Otros tipos de una pieza eran los guardas de parques y jardines, con su uniforme de antigua prosapia y un montonazo de ruralidades en sombrero, banda pectoral, plano refulgente, polainas, escopeta, trompetilla "de aviso de infracción" y demás parafernalia. Estos sí que estaban imbuidos de autoridad, supongo que la escopeta hace mucho, y, cada vez que de niños teníamos que pisar la hierba del Retiro o el Parque del Oeste, RIP, para recuperar un balón o mera pelotina caídos sobre el césped, el pavor nos dominaba ante la posibilidad de que nos cazasen con las manos en la masa. ¡Era una falta gordísima!
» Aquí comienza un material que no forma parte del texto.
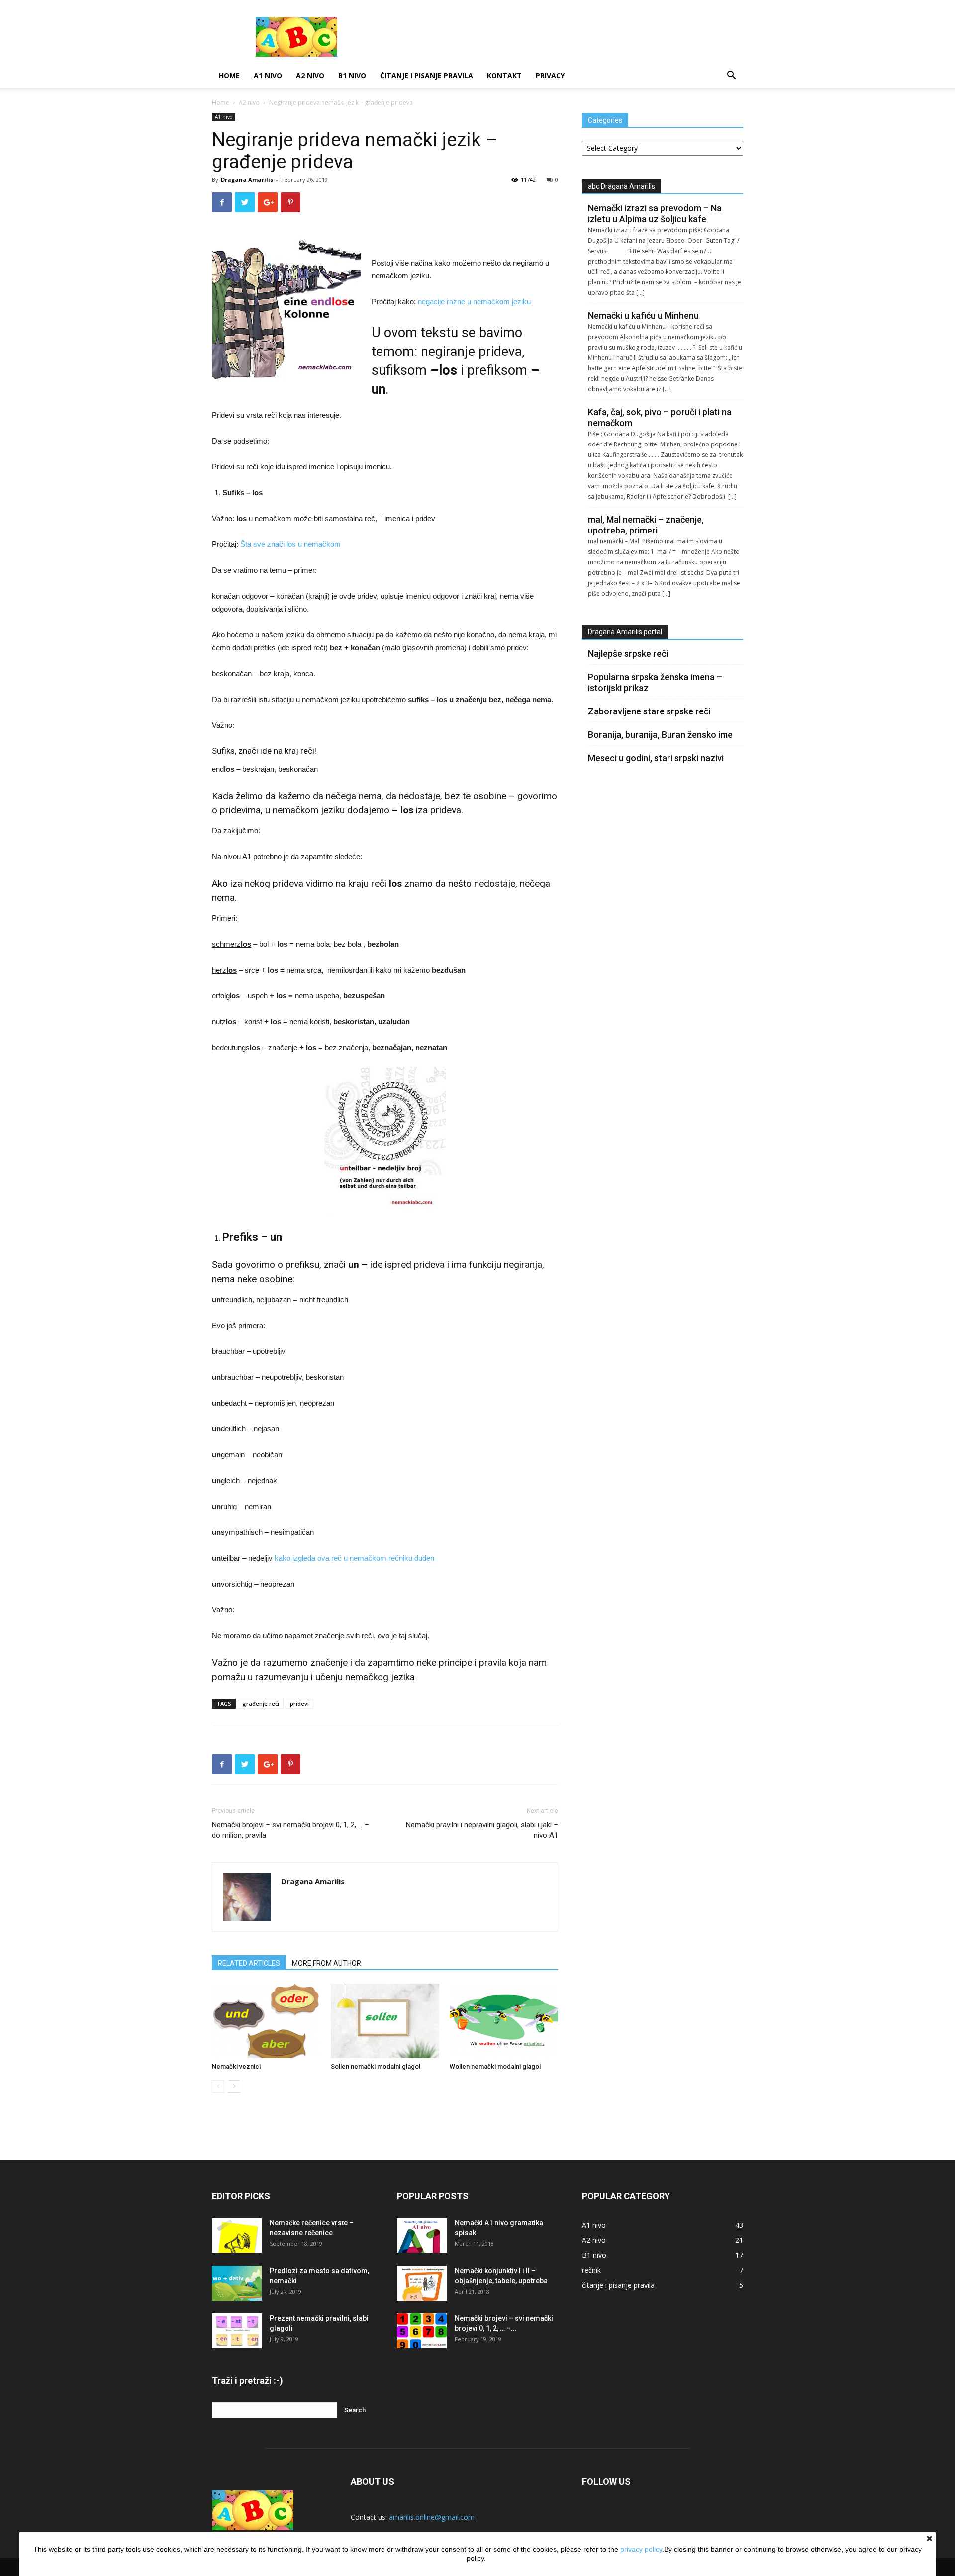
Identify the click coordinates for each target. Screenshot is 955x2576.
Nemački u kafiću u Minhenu (643, 315)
"Con los años y la vía ha cambiao mi queré", como decía la sambra aquélla, y ahora me sorprendo a veces añorando la presencia de tan beneméritos funcionarios en los parques madrileños, tan lamentablemente depauperados. ¿Quién los vigila y protege hoy, día a día, hora a hora? La respuesta es horrorosa: nadie. Sería justo y necesario que se refundase el cuerpo, y la función, aunque limitándo la al estricto cuidado del parque en sí. Lo digo porque, en la época de marras, aquellos calderonianos señores -al igual que todas las fuerzas y cuerpos de seguridad, con la anotada excepción de los serenos- echaban una mano, por lo general dura, en la represión de la presunta lujuria: un casto beso a la novia de uno, o incluso a la mujer, sobre todo en la hora pecaminosísima del crepúsculo, podía constituir grave infracción del orden constituido.

No les guardamos rencor: que vuelvan a casa por Navidad.